Ulus, Sorumluluk, Eşitlik ve Hafıza

Tahmini Okunma Süresi: 5 dakika

Ben bildim bileli, 70’li yıllardan bugüne devlet kurumlarının hemen her yerinde yolsuzluklar olur. Milletin bu yolsuzluklar ve hırsızlıklar karşısında verdiği tepki oldukça şaşırtıcıdır. Sanki o çalınan para kendisinin ödediği vergilerden çalınmamış gibi, sanki kendisiyle hiç ilgisi yokmuş gibi tepki verir. Şöyle der örneğin; “İlk defa mı oluyor arkadaş, bal tutan parmağını yalıyor”, “Adamlar çalıyor ama çalışıyorlar”, “Yeni geleceklerin çalmayacağının garantisi mi var”, “Devletin malı deniz, yemeyen domuz.” Bu cümleler çok çeşitlenerek devam eder. Halkla devlet kurumları arasında böyle bir garip durum söz konusudur. Vatandaş o kadar yücelttiği devletinin tarumar edilmesine kolay kolay ses çıkarmaz.Esas soru şu, Cumhuriyet bir ulus meydana getirebildi mi, oluşturabildi mi? Memlekette bu kadar “Milliyetçi, Ulusalcı” söylem ve iddia var ama ortada bu anlamda bir ulus mevcut mu? Biraz bunu irdelemek istiyorum.

Şu anda ülke bir ekonomik krizin içinde ve görülüyor ki bu kriz 2022 yılı içinde daha da derinleşecek ve tahminler o ki önümüzde hem hiper enflasyon tehlikesi hem de resesyon tehlikesi var ve buna iktisatçılar stagflasyon diyorlar.

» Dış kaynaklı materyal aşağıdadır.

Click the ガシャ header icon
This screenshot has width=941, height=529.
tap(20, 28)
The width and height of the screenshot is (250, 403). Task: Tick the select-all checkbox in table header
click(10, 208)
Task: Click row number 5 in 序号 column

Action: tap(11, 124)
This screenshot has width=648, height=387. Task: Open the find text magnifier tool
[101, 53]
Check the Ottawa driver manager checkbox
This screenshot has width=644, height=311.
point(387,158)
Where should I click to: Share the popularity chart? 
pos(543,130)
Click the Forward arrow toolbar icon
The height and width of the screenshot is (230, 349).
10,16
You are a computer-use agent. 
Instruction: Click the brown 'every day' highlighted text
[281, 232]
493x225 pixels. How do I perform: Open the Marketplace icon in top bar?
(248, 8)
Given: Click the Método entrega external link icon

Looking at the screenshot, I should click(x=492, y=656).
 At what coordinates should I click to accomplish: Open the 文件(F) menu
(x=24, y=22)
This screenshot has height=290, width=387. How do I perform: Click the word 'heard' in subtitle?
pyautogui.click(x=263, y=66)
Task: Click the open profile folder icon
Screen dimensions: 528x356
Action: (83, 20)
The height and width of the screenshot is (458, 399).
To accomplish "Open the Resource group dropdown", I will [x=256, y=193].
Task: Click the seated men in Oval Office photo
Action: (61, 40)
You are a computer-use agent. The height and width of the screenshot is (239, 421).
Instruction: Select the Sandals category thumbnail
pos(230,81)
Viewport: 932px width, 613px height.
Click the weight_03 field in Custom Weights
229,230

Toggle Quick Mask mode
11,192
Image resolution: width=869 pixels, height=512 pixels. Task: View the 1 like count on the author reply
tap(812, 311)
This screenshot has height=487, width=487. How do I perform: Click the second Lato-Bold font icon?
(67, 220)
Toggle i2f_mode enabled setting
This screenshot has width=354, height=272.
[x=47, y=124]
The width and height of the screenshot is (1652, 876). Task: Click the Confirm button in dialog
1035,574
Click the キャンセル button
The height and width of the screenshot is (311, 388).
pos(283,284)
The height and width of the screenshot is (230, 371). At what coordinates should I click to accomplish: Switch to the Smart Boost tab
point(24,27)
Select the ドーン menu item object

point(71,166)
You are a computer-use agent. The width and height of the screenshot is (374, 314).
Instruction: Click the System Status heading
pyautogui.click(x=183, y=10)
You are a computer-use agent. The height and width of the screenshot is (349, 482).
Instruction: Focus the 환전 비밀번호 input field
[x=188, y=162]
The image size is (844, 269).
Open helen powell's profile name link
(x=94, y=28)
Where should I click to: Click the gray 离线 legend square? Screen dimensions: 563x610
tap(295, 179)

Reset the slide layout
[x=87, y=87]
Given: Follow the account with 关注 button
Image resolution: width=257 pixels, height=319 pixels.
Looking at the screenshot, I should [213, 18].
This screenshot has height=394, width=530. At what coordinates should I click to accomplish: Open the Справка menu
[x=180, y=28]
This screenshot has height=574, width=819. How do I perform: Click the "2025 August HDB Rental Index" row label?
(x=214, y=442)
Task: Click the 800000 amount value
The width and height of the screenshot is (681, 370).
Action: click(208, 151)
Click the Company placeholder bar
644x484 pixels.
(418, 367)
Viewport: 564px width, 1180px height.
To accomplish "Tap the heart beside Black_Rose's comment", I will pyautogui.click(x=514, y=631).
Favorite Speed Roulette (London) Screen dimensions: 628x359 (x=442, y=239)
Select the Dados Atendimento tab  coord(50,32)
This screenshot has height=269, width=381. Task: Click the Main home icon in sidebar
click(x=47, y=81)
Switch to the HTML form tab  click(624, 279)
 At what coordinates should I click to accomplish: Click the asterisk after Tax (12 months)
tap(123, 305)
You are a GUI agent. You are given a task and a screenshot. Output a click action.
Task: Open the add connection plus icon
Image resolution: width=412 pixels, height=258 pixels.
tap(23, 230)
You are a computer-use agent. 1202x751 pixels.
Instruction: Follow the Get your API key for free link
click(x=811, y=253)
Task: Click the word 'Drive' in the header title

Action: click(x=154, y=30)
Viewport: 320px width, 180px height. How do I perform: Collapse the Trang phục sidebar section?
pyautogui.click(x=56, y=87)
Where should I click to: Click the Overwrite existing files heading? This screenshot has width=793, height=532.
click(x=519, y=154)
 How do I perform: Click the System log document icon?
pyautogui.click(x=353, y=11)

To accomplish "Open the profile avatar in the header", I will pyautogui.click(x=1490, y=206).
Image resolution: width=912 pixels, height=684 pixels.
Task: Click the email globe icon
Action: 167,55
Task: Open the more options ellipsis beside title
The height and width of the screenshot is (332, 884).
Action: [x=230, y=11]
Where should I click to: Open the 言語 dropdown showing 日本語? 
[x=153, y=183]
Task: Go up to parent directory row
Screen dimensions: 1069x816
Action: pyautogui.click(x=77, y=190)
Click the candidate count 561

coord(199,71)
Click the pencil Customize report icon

Ömrümde defalarca yaşadığım krizlerden birini daha göreceğim gibi ve galiba en kötüsü de bu krizle birlikte gelecek. 12 Eylül 1980 darbesi öncesi yaşanan ekonomik krizden bu yana bütün krizlere baktığımda hepsinde esas sebebin ekonomik değil siyasi olduğunu görüyoruz. 24 Ocak 1980 kararlarından itibaren kendini tekrarlayan kısır bir döngü içerisinde ülke yuvarlanıp duruyor. Bu krizleri yaratan sebepler hep siyasi erkin yanlış politikaları, ülkede her dönem görülen yolsuzluk, iltimas, irtikâp ve her dönem işler ters gittiğinde demokratik hak ve özgürlüklerin kısıtlanması sonucu yara alan demokratik hayatımız.

Peki, bütün bu yıllar boyunca halkın tutumu ne olmuş? Benim özellikle üzerinde durmak istediğim ve irdelemeye çalışacağım konu bu olacak.

Ülkemizin 1946 yılından beri süren bir temsili demokrasi geleneği var. 2. Meşrutiyet ile başlarsak, yüz yılı aşkındır, kafası gözü kırıla kırıla da olsa süren bir demokrasi tarihimiz mevcut olmakla birlikte bu demokrasi geleneği içinde halkın genelinin hem demokrasiye sahip çıkmada hem de devleti sahiplenmekteki tutumu nedir? Adalet, Özgürlük, Eşitlik, Güvenlik, Eğitim, Sağlık ve Barınma vs. konularında talepleri nelerdir, hatta talepleri var mıdır? Aynı zamanda halk kendi üstüne düşen sorumlulukları yerine getirme konusunda gönüllü davranır mı?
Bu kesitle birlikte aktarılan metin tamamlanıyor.